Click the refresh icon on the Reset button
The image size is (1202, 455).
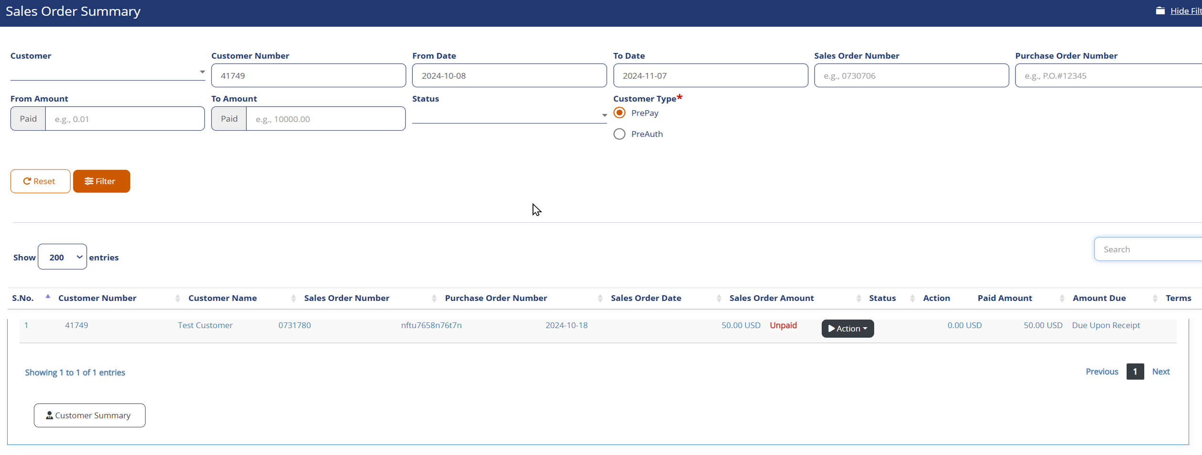pos(27,181)
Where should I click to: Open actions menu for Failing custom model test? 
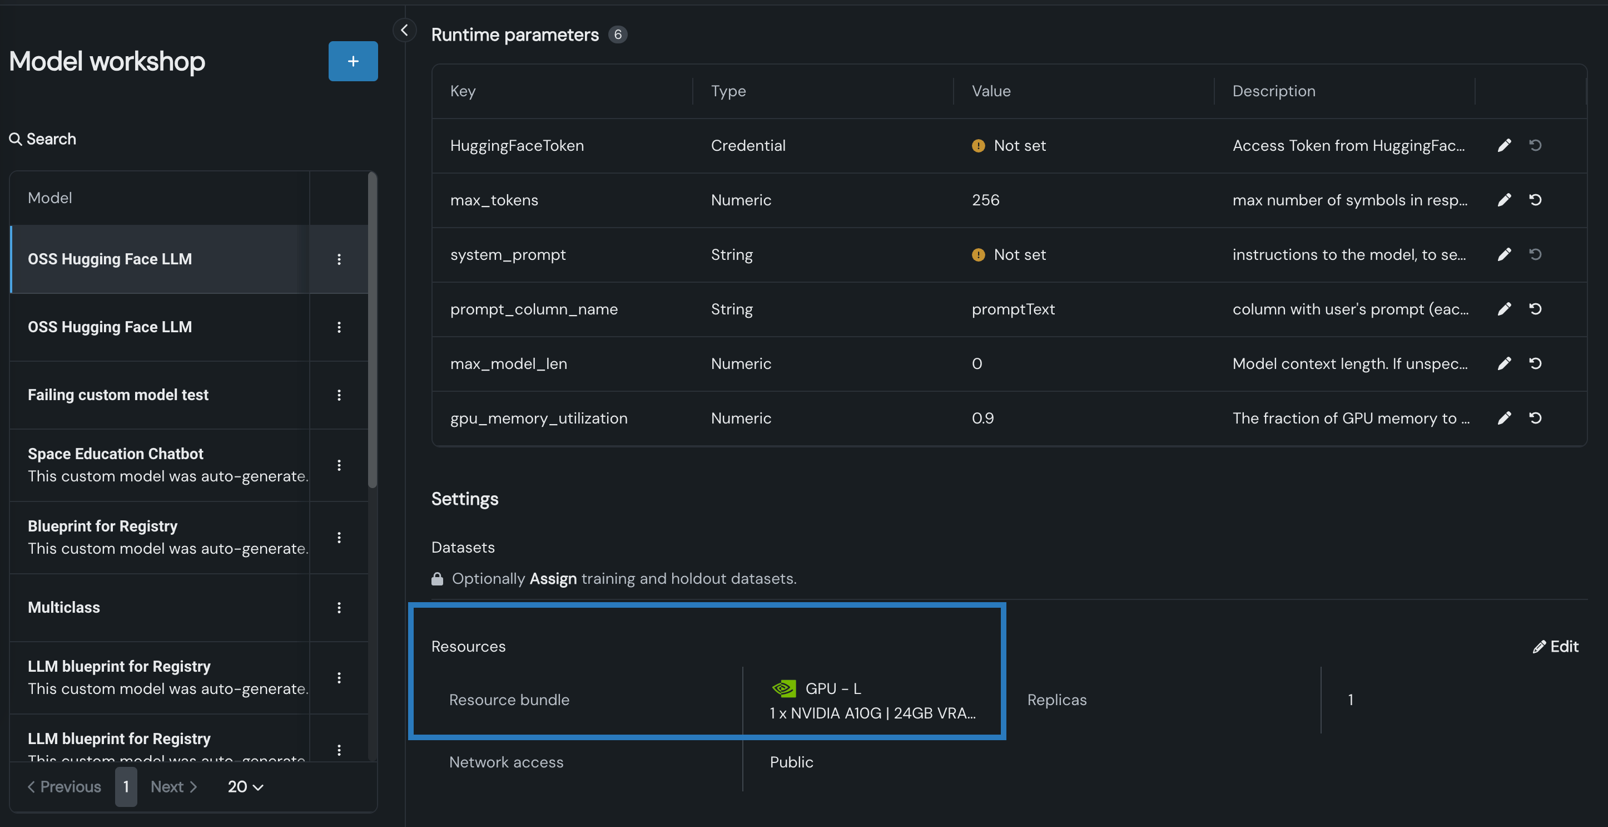click(x=339, y=395)
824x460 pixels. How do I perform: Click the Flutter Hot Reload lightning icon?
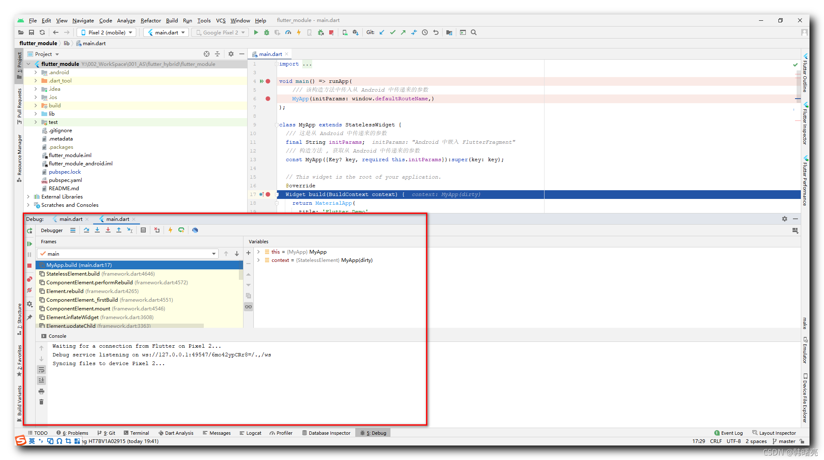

⁂

◆ WHAT TO DO ◆
Your copy should restate every record word for word and contain no pictures.

◆ RESULT BELOW ◆
Click the refresh icon on the Reset button
The image size is (1202, 455).
pos(27,181)
Where should I click to: Open actions menu for Failing custom model test? 
click(x=339, y=395)
824x460 pixels. How do I perform: Click the Flutter Hot Reload lightning icon?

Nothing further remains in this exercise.